(Originally posted 2017-02-18.)
In Lost For Words With DDF I wrote about matching up Client DB2 and Server DB2 Accounting Trace (SMF 101) records – for DDF. In this post I'm writing about a more generally relevant technique for DDF.
In fact I've just completed some prototype code for this and, of course :-), thrown it straight into Production. Such is the way tools get sharpened.
This technique enables me to draw the network of machines and applications accessing DB2 using DDF.
Why Worry About What Accesses DB2 Via DDF?
Speaking purely from the Performance perspective 1 understanding what accesses DB2 is important.
I've often spoken about the mythical “person in the expensive corner office whose Excel spreadsheet kicks off a query that trawls through the entire Production transaction table”. Such a query can be very expensive – and it's origin needs detecting. 2
Another aspect is Verification. You'd like to know your DDF “estate” is what you think it is. After all people add connections to mainframes all the time.
Finally, WLM classification rules can include who and where the DDF work comes from. There might be benefit in taking advantage of that.
For my part nosiness leads me to want to draw the diagram anyway. 🙂
How Do You Detect Who Accesses DB2 From Accounting Trace?
DB2 Accounting Trace has – as I probably should have said in Lost For Words With DDF – a very nice section for identifying connectors – QMDA3.
Among other things this section tells you:
- The IP address the client connected via.
- The type of connector – for example “DSN” is DB2 on z/OS, and “JCC” is Java.
- The software level of the connector – for example “11.1.5” for DB2 on z/OS is Version 11 in New Function Mode (NFM).
- The Netid – of which more in a minute.
- The DB2 Authid and End User ID.

### [MATERIAL]
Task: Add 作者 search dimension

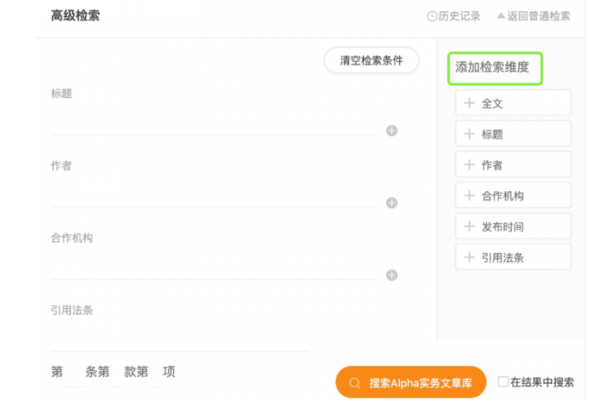Action: click(x=513, y=165)
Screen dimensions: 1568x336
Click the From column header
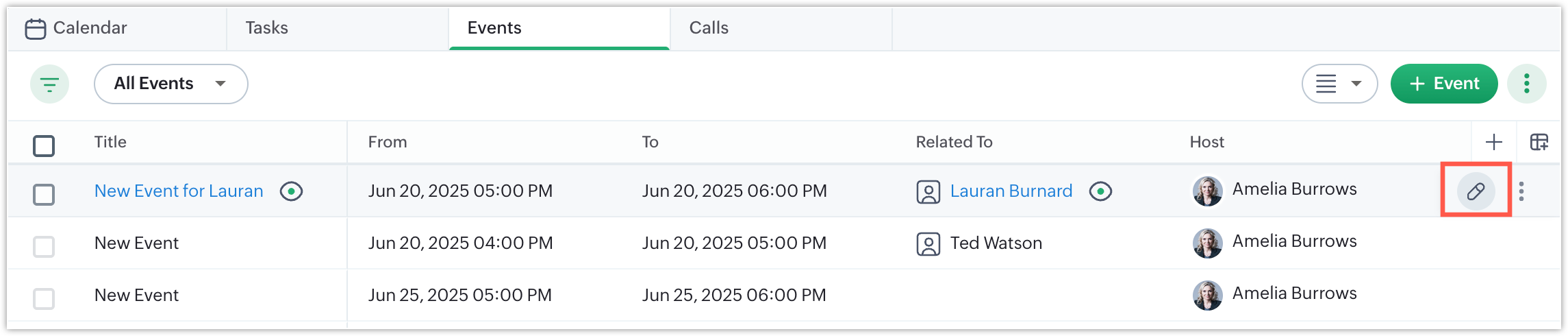click(388, 142)
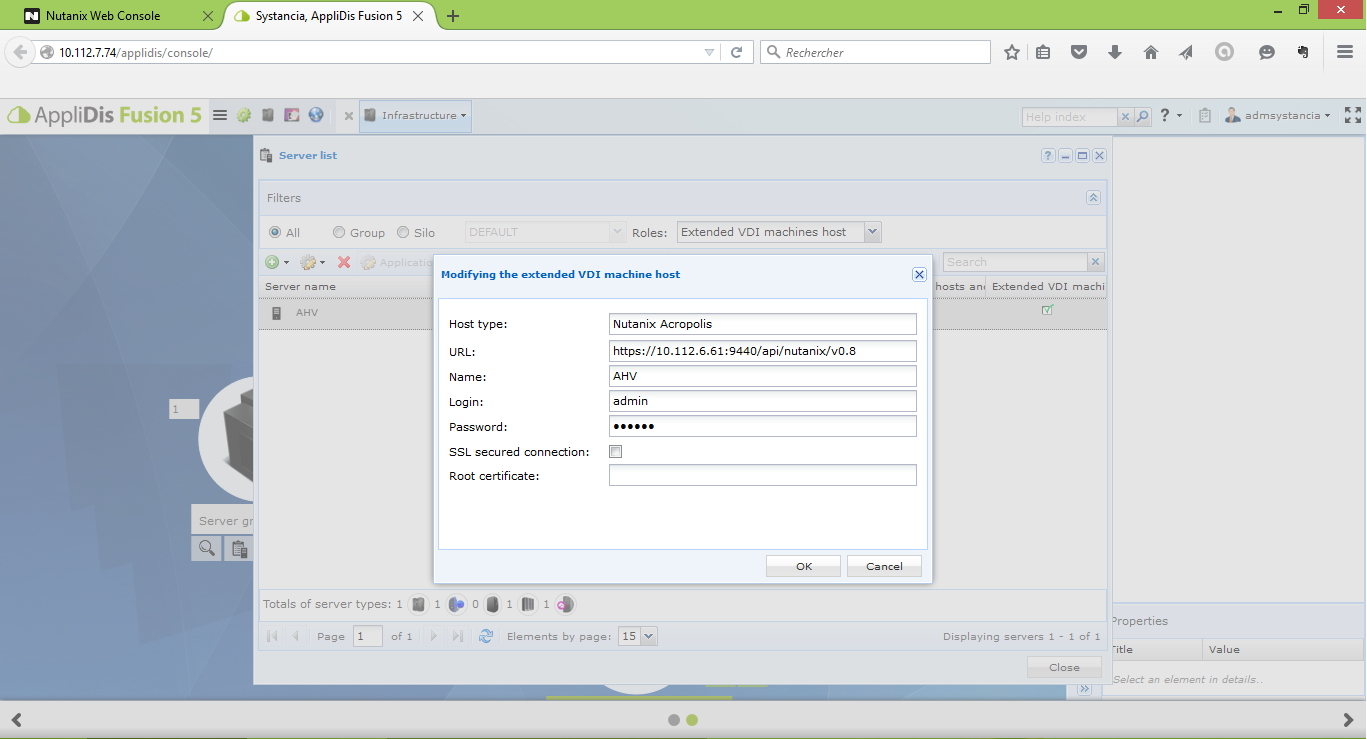Enable the SSL secured connection checkbox

click(x=616, y=452)
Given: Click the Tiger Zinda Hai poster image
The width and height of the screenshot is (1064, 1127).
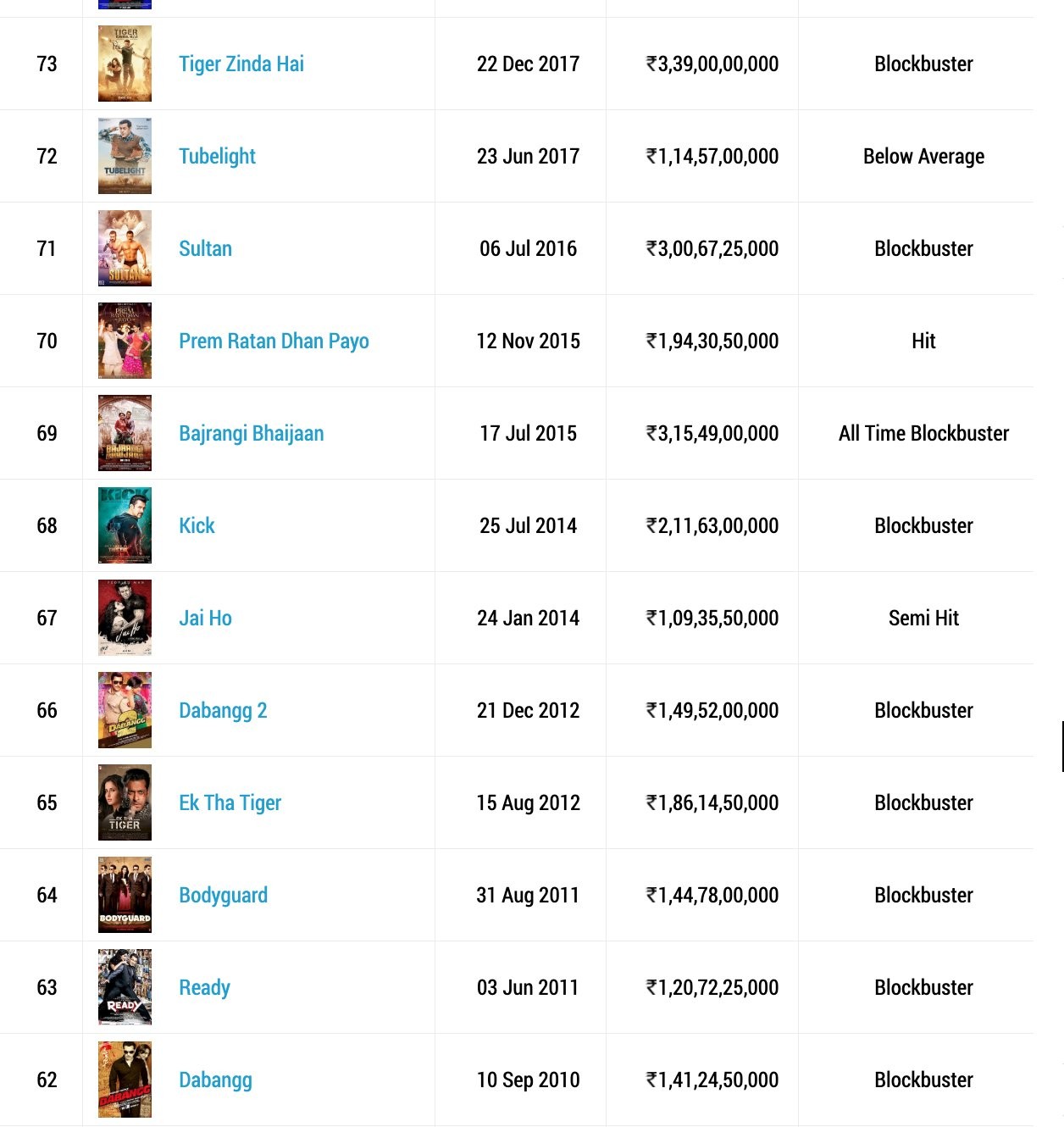Looking at the screenshot, I should tap(125, 64).
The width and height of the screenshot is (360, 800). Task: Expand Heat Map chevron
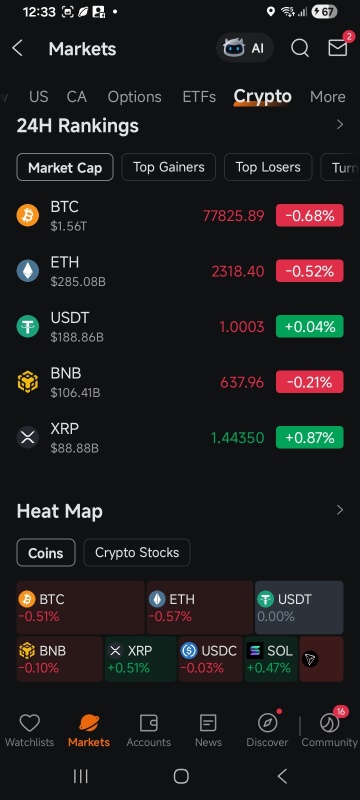(x=340, y=510)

### [INSTRUCTIONS FOR THE TASK]
Write the next part of the text on detecting DB2 DDF connectors from Accounting Trace. The lines have no connection to the text about DB2 DDF.

### [FINAL ANSWER]
- The platform name – for example “Solaris”.
Some of these fields play differently for DSN, SQL and JCC. For example, for JCC the platform name looks much more like an application name in the set of data I'm testing with,4 as you'll see in a minute.
Some Fragments Of Reporting
A quick look at the samples below will demonstrate I've done a lot to obfuscate what is real customer data. What is especially difficult is obfuscating IP addresses and Netids but, apart from that, the data remains consistent.
It is indeed from a single diagram.
Before we look at some examples note that I've used colour coding for different connector types – typically operating system but also guessing what is Websphere Application Server.
Let's start with a simple example.
Here are three simple connectors.
The lines in each box are:
- IP Address
- Authid
- Connector type
- Platform
- End User ID
By “simple” I mean that the connection is direct – not via a gateway.
I haven't shown the Netid but for Distributed connectors it is an encoding of the Client Workstation IP Address. While all bar the first character is a hex digit the first is an encoding to make sure the first digit isn't numeric. So “G” means 0, “H” means 1 and so on.
The reason I haven't shown the Netid is that when you decode it this way it's identical to the IP Address – so there is no gateway.
The three connectors (machines) shown have non-contiguous IP addresses so I show them separately.5
In the above case the JCC level is 3.2.0 but in this data I sometimes see the same machine with two levels:
In this case I show both levels – as separate nodes. Mea culpa: You can see in this case consolidation hasn't been as complete as I'd like, again there being no gateway.
The consolidation of contiguous IP addresses is especially helpful in cases like the following:
I've cut this off after a few addresses – to save you excessive scrolling. But you can see two blocks of 32 contiguous IP addresses, with a fairly obvious naming convention for the JCC Platform ID. I would surmise these are Websphere Application Server machines front-ending the “tuv”6 DB2 application.
Finally a rather busy one (and you'll want to view this fragment in a new tab):
Here there are several different software platforms:
- 64-Bit Linux on Intel
- DB2 on z/OS
- 64-Bit AIX
- Solaris
And within the DB2 on z/OS category notice “10.1.5” and “11.1.5”. This customer was in transition from DB2 Version 10 to Version 11. Also I recognise 4 client DB2 subsystems at 10.1 – which are the 4 that are in a DB2 Data Sharing group talking DDF to this subsystem (and its Data Sharing Group partners). I bet if I asked the customer those IP addresses would be utterly familiar.
Note also the Netid commonality – “IPABCD” – which I will probably see as a common feature, when I get more experience.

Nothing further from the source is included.